Unfortunately, despite the evidence produced to date and the many theories in circulation, it is not going to be possible to discuss these questions due to the imposition of controversial ‘blackout orders’, made in the trial of the individual accused of being the mastermind behind the murder of the journalist.
The “blackout orders” refer to a series of judicial directives culminating in the most comprehensive decree that prevents me from writing or discussing any information about the case of the murdered journalist or the accused individual. This sweeping prohibition extends to all forms of media coverage, public discussions and debates related to the case. There is an exception for the publication of full, verbatim transcripts of court proceedings, implying that any analysis, commentary, or reporting beyond the direct court proceeding is forbidden.
This situation has ignited a fierce debate over press freedom and the public’s right to information. I am not a journalist, and certainly not an investigative journalist. In Malta, it takes a particular form of courage to follow that specific occupation. However, in my series of six Inspector George Zammit books, set in Malta, I assume the existence of corruption in high places and consider the inefficiencies within the Maltese judicial system as a given.
For more background on the case, in material already published before the ‘blackout’, I recommend Murder on the Malta Express: Who Killed Daphne Caruana Galizia? written by three journalists: John Sweeney, Manuel Delia, and Carlo Bonini and A Sunny Island for Shady People written by Ryan Murdock. Manuel Delia, along with John Sweeney, are the host of the podcast Crooks Everywhere, which further explores the journalist’s assassination and the theme of corruption in Malta.
In a small island where speculation and rumour is rife and where leaks from within the justice system are commonplace, it is understandable why the courts have taken steps to prevent prejudice to the accused’s right to a fair trial. However, the extent of the orders is disproportionate and undermines the public’s right to know. Their unlimited duration, in a country where it can take many years to bring a case to trial, is also considered excessive and detrimental to public trust.
Were the bans limited to information that would be directly prejudicial to the proceedings themselves, they would be more reasonable in scope. But as drawn, they are so wide as to stifle journalistic investigations into the many outstanding questions that still surround the case, which is particularly difficult to justify in a system tarnished by allegations of corruption and political misconduct. The orders give judicial support to an environment of secrecy and lack of transparency that only further erodes the public’s trust in the apparatus of the state.

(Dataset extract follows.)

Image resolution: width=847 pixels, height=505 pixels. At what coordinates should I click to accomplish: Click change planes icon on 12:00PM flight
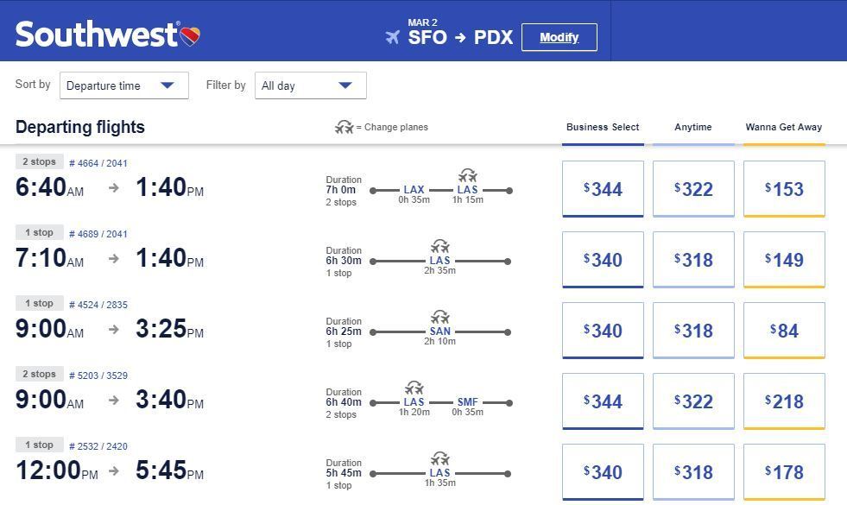[x=439, y=459]
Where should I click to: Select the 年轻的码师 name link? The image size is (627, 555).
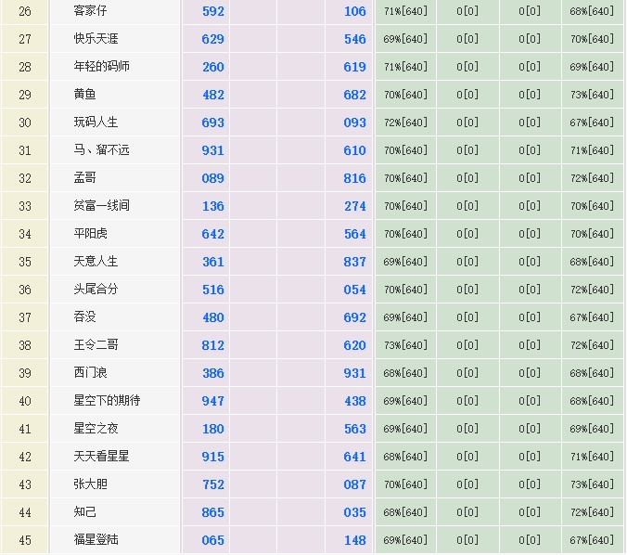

I suspect it will be several years before the current proceedings, which led to the bans, reach a trial. In that time, all discussions or publication of materials about the case will remain subject to the court’s orders. In a small island of less than half a million people, where everything and everyone is in some way interconnected, it seems a breach of a fundamental human right that the citizens are unable to discuss, or remain informed of developments in a case that goes right to the very heart of government and concerns the relationship between the state and the individual.
The inspiration for Inspector George Zammit came from this stark environment of secrecy, lack of transparency, and deep-seated corruption—a world where impunity reigns. George is no hero or crusader; he is an ordinary family man, a policeman simply trying to do his job. Yet, he is always thrust into adventures not of his own making, forced to confront powerful forces determined to bend and shape him. In his world, the moral compass is broken: good people do bad things, and bad people do good things. Inspector George Zammit constantly finds himself in a moral quandary, yearning for a quiet life while the turbulent tides of Maltese society drag him into dilemmas with no easy answers.
In the meantime, get your guidebooks, pack a hat and sunscreen and enjoy the best of what Malta has to offer.